- EXERCISE BRIEF: Begin your copy at the line that holds "This screenshot has width=1568, height=713." and carry it through the final line of the data, writing out each line exactly and omitting pictures.

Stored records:

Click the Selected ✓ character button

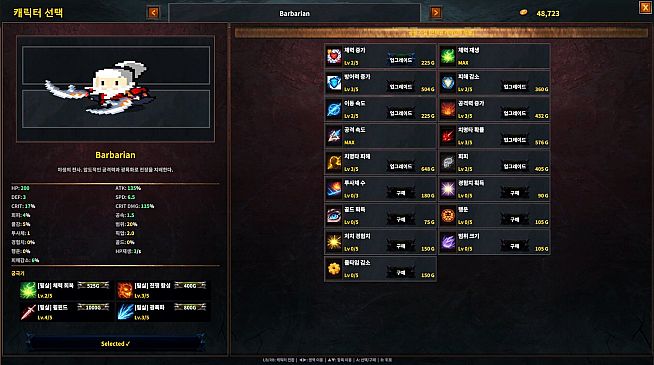pyautogui.click(x=116, y=344)
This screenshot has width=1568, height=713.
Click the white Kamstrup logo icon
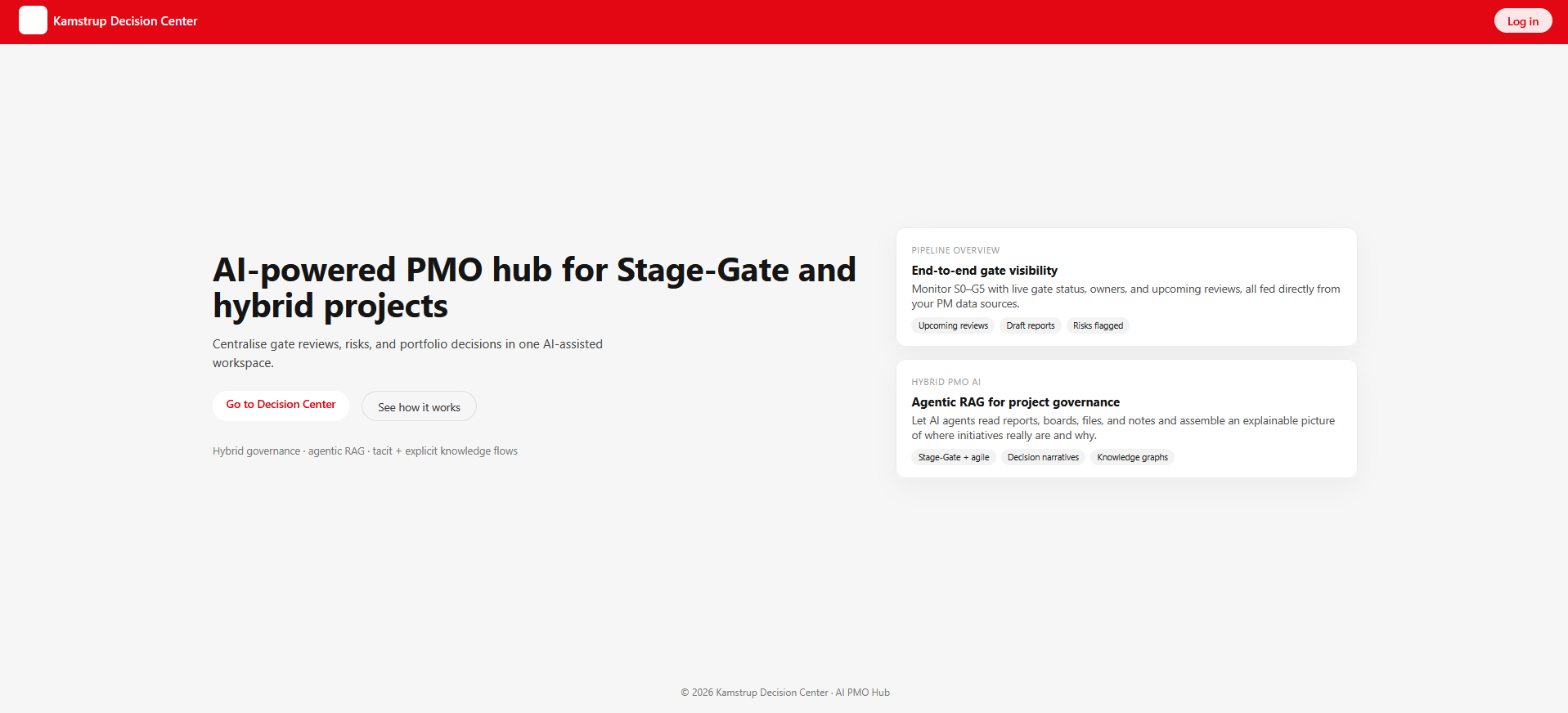(33, 20)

- TASK SOLUTION:
This screenshot has width=1568, height=713.
Click the white Kamstrup logo icon
(33, 20)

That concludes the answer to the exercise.